Official website of the South African National CSIRT

Incident Management Process

The Cybersecurity Hub is the country’s National Computer Security Incident Response Team (CSIRT). The aim of the Cybersecurity Hub is to establish sector-CSIRTs and to co-ordinate activities and incidents across these sector-CSIRTs and constituents (of which you – the public – is one).

The Cybersecurity Hub does not resolve cybersecurity incidents, but routes cybersecurity incidents received, to the applicable authorities for resolution. As an example, where we receive a cybersecurity incident related to the banking industry, we will route the cybersecurity incident to the banking sector CSIRT, who in turn will route the cybersecurity incident to the bank in question. Cybersecurity incidents related to cybercrime or cyberbullying is routed to the South African Police Service (SAPS) for resolution. These authorities are then responsible for the investigation and resolution of the incidents.

The Cybersecurity Hub currently operates from 08:00 to 16:30 weekdays, and excluding public holidays. The Cybersecurity Hub incident management process works as follows: 

  1. An incident is submitted through this website, or through e-mail.
  2. Once you have clicked on submit, you will receive a reference number via e-mail.

    Please keep this safe since you will be asked to provide the reference number during future correspondence with the Cybersecurity Hub.

    You might want to contact the Cybersecurity Hub as you become aware of more information which could assist in the investigation and resolution of the incident, or where you have not received feedback in a timely fashion (please see 5 below)

  3. The Cybersecurity Hub will route your incident to the appropriate authority. This happens during office hours, from the time the Cybersecurity Hub receives the cybersecurity incident.
  4. The identified authority will respond to the Cybersecurity Hub with a reference number of its own. This reference number is then captured as part of your cybersecurity incident.

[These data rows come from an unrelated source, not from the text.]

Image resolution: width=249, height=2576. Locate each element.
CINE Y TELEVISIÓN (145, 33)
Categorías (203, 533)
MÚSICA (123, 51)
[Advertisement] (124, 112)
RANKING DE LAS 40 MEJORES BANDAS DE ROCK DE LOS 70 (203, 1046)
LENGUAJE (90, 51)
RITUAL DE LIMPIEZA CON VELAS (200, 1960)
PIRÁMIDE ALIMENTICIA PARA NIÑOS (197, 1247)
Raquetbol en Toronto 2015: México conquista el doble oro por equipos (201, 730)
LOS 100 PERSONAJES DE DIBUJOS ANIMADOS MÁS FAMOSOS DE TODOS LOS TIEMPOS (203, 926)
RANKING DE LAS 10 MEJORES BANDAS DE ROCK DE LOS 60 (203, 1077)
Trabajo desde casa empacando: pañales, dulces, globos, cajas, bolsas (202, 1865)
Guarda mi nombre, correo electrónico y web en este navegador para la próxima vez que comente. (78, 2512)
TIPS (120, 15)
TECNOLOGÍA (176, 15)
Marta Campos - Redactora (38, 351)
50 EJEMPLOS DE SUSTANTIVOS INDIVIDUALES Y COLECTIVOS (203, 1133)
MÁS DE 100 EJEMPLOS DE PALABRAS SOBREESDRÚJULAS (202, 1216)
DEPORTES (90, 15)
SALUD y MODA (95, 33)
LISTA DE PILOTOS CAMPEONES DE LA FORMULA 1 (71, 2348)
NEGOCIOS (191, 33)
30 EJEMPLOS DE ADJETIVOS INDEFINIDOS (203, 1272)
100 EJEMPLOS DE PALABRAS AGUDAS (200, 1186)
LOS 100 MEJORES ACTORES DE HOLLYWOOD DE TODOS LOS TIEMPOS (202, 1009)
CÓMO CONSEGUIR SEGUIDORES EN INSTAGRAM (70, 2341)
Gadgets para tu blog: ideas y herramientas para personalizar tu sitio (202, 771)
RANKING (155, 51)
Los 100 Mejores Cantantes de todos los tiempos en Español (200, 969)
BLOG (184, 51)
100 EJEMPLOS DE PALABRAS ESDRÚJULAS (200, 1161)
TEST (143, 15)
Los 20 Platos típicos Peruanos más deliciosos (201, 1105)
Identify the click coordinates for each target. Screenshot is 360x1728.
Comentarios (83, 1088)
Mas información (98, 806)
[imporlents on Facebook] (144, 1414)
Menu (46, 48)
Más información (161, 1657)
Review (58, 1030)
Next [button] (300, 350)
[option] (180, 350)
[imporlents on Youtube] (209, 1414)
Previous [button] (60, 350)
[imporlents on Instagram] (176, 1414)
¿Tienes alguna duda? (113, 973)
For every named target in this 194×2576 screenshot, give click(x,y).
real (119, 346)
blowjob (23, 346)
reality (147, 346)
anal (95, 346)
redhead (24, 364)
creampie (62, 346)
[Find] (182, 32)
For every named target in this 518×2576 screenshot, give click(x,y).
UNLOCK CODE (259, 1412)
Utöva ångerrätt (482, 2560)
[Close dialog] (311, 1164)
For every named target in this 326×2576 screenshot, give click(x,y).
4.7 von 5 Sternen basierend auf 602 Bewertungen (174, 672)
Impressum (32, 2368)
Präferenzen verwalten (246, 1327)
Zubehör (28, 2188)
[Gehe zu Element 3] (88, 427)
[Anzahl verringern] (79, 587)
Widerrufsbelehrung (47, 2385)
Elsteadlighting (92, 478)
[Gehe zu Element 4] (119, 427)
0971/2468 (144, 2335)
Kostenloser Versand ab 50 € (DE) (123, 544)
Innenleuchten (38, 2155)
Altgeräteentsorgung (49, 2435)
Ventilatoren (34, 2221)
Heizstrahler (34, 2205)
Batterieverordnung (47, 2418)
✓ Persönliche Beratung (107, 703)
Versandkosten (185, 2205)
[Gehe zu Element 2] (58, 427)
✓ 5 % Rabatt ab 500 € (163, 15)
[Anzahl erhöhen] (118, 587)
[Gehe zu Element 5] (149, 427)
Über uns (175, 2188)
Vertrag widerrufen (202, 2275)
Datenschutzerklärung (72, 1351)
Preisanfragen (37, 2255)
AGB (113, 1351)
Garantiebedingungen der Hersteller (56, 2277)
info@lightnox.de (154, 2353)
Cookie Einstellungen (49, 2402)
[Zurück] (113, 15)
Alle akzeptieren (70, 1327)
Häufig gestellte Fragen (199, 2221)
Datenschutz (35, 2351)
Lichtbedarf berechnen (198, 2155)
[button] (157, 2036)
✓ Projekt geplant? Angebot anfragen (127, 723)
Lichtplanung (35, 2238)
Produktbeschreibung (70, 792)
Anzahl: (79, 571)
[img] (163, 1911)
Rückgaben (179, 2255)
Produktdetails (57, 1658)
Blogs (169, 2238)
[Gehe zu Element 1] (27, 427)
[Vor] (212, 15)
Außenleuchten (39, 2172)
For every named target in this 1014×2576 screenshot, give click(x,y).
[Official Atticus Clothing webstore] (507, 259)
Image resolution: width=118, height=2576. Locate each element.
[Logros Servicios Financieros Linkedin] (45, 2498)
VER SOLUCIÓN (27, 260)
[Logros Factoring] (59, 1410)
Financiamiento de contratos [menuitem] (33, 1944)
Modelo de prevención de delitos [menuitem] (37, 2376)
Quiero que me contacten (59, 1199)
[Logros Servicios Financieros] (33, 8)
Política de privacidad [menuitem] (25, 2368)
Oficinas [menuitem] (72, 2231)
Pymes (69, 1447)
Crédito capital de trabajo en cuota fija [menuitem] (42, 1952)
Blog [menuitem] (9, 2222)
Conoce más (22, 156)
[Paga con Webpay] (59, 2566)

    Once this step is complete, the identified authority is responsible for the resolution of the incident.

  5. The identified authority will correspond with you directly as part of the incident investigation and resolution process. The Cybersecurity Hub has no control over the incident investigation and resolution process.

    If you have not received feedback after 5 working days, please contact the Cybersecurity Hub through an e-mail, quoting your reference number. The Cybersecurity Hub will then contact the identified authority for feedback.

  6. You will receive confirmation on closure of the incident.


Incident coordination

Receiving, triaging, and responding to requests and reports, and analysing cyber incidents and events.

Cybersecurity assessment and advisory

Detailed review and analysis of constituent's publicly viewable assets.


Gather and develop security advisories and intrusion alerts to help constituents to protect their systems and networks.

Security-related information dissemination

Provision of a comprehensive and categorised collection of relevant publicly available documentation that aids in improving security.

Cybersecurity awareness building

Increase security awareness for citizens through the dissemination of various artefacts.

Identification of national standards

Identification of appropriate de facto rigorous, semantically correct,clear, and understandable standards.

Promotion of national standards

Promote the use of the de facto national standards, which facilitate threat sharing between the constituents of the Cybersecurity Hub via implementation of threat sharing platforms.

Establishment of Sector-CSIRTs

Promotion of collective capacity via public-private partnerships for the advancement of cybersecurity best practises all via the establishment of sector-CSIRTs.

Skills and training

Development and promotion of a national cybersecurity skills framework approved by relevant national institutions.